(Stored records)
---*---

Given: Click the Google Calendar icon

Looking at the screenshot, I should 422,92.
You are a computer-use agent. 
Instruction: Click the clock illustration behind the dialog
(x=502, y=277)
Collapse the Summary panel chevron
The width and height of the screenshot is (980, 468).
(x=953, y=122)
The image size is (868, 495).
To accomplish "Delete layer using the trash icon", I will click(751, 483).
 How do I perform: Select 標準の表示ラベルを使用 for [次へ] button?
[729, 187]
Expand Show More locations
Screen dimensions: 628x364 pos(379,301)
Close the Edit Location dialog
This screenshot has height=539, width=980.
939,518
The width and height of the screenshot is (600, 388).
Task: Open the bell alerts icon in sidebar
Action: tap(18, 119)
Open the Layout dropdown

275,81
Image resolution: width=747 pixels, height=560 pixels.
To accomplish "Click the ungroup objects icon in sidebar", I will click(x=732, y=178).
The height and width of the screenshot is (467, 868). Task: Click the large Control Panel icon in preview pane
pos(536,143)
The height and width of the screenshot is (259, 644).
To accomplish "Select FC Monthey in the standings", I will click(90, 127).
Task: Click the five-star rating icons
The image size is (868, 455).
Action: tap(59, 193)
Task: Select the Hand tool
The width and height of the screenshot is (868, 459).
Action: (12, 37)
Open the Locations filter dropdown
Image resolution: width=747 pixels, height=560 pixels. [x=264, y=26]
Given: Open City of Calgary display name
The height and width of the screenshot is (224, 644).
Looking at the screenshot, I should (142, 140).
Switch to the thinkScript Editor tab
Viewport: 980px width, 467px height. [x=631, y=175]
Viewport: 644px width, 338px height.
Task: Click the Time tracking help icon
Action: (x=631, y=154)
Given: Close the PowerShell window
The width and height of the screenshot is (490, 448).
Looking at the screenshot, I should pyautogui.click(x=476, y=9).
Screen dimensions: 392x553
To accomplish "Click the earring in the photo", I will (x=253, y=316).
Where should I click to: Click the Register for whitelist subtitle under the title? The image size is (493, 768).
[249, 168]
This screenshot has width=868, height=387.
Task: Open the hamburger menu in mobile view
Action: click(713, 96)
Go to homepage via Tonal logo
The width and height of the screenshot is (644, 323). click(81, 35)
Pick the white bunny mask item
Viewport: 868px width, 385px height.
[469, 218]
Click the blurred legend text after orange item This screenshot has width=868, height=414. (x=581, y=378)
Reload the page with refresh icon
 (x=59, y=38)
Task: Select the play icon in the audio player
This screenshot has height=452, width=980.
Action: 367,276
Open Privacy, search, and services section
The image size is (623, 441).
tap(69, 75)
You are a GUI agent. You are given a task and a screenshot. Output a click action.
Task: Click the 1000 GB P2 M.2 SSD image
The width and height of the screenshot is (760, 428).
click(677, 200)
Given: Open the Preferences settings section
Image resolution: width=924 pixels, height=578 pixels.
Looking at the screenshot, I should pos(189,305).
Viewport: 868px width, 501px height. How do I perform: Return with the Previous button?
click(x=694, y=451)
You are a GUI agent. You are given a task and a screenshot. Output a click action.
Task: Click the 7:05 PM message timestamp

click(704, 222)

---*---

Wherever a line of the data holds "accomplish", copy that line.

To accomplish "Delete layer using the trash icon", I will click(751, 483).
To accomplish "Click the ungroup objects icon in sidebar", I will click(x=732, y=178).
To accomplish "Select FC Monthey in the standings", I will click(90, 127).
To accomplish "Click the earring in the photo", I will (x=253, y=316).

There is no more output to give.